***** EXTRACTED MATERIAL
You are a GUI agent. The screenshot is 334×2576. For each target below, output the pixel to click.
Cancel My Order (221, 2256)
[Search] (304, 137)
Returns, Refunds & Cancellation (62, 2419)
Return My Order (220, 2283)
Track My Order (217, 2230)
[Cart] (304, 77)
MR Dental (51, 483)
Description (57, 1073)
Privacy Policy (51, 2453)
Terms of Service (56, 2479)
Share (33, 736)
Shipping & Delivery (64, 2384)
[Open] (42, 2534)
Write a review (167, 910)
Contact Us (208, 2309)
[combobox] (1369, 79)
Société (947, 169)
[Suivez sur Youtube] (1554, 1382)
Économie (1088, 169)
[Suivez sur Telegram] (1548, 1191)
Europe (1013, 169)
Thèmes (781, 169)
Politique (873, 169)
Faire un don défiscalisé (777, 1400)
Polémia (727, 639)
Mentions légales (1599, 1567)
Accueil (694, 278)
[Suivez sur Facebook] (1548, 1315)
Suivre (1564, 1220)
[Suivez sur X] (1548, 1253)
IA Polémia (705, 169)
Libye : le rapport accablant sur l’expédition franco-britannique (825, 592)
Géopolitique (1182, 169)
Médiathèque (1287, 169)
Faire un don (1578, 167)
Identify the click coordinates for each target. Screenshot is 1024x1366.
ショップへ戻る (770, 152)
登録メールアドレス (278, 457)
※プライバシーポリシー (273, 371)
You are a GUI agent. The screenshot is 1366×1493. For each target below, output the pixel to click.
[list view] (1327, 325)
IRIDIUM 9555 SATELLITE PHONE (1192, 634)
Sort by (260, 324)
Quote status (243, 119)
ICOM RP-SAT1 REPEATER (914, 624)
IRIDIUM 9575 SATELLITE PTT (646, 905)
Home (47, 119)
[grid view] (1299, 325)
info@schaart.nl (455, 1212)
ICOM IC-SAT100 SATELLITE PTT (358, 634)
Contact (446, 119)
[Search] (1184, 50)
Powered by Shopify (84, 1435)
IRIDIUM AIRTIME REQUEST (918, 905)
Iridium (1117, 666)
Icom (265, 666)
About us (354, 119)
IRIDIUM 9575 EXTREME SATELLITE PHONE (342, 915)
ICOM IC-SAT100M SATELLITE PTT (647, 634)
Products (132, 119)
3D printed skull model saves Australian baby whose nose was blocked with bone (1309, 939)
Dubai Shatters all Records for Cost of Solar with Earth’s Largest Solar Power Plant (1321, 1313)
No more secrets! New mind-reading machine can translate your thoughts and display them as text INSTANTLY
**********
PROMPT = Your task is to transcribe the listing above in full and exactly.

RESPONSE FOR THIS EXERCISE =
You are a GUI agent. The screenshot is 334×2576. For each target below, output the pixel to click.
Cancel My Order (221, 2256)
[Search] (304, 137)
Returns, Refunds & Cancellation (62, 2419)
Return My Order (220, 2283)
Track My Order (217, 2230)
[Cart] (304, 77)
MR Dental (51, 483)
Description (57, 1073)
Privacy Policy (51, 2453)
Terms of Service (56, 2479)
Share (33, 736)
Shipping & Delivery (64, 2384)
[Open] (42, 2534)
Write a review (167, 910)
Contact Us (208, 2309)
[combobox] (1369, 79)
Société (947, 169)
[Suivez sur Youtube] (1554, 1382)
Économie (1088, 169)
[Suivez sur Telegram] (1548, 1191)
Europe (1013, 169)
Thèmes (781, 169)
Politique (873, 169)
Faire un don défiscalisé (777, 1400)
Polémia (727, 639)
Mentions légales (1599, 1567)
Accueil (694, 278)
[Suivez sur Facebook] (1548, 1315)
Suivre (1564, 1220)
[Suivez sur X] (1548, 1253)
IA Polémia (705, 169)
Libye : le rapport accablant sur l’expédition franco-britannique (825, 592)
Géopolitique (1182, 169)
Médiathèque (1287, 169)
Faire un don (1578, 167)
Identify the click coordinates for each target. Screenshot is 1024x1366.
ショップへ戻る (770, 152)
登録メールアドレス (278, 457)
※プライバシーポリシー (273, 371)
You are a GUI agent. The screenshot is 1366×1493. For each target below, output the pixel to click.
[list view] (1327, 325)
IRIDIUM 9555 SATELLITE PHONE (1192, 634)
Sort by (260, 324)
Quote status (243, 119)
ICOM RP-SAT1 REPEATER (914, 624)
IRIDIUM 9575 SATELLITE PTT (646, 905)
Home (47, 119)
[grid view] (1299, 325)
info@schaart.nl (455, 1212)
ICOM IC-SAT100 SATELLITE PTT (358, 634)
Contact (446, 119)
[Search] (1184, 50)
Powered by Shopify (84, 1435)
IRIDIUM AIRTIME REQUEST (918, 905)
Iridium (1117, 666)
Icom (265, 666)
About us (354, 119)
IRIDIUM 9575 EXTREME SATELLITE PHONE (342, 915)
ICOM IC-SAT100M SATELLITE PTT (647, 634)
Products (132, 119)
3D printed skull model saves Australian baby whose nose was blocked with bone (1309, 939)
Dubai Shatters all Records for Cost of Solar with Earth’s Largest Solar Power Plant (1321, 1313)
No more secrets! New mind-reading machine can translate your thoughts and display them as text INSTANTLY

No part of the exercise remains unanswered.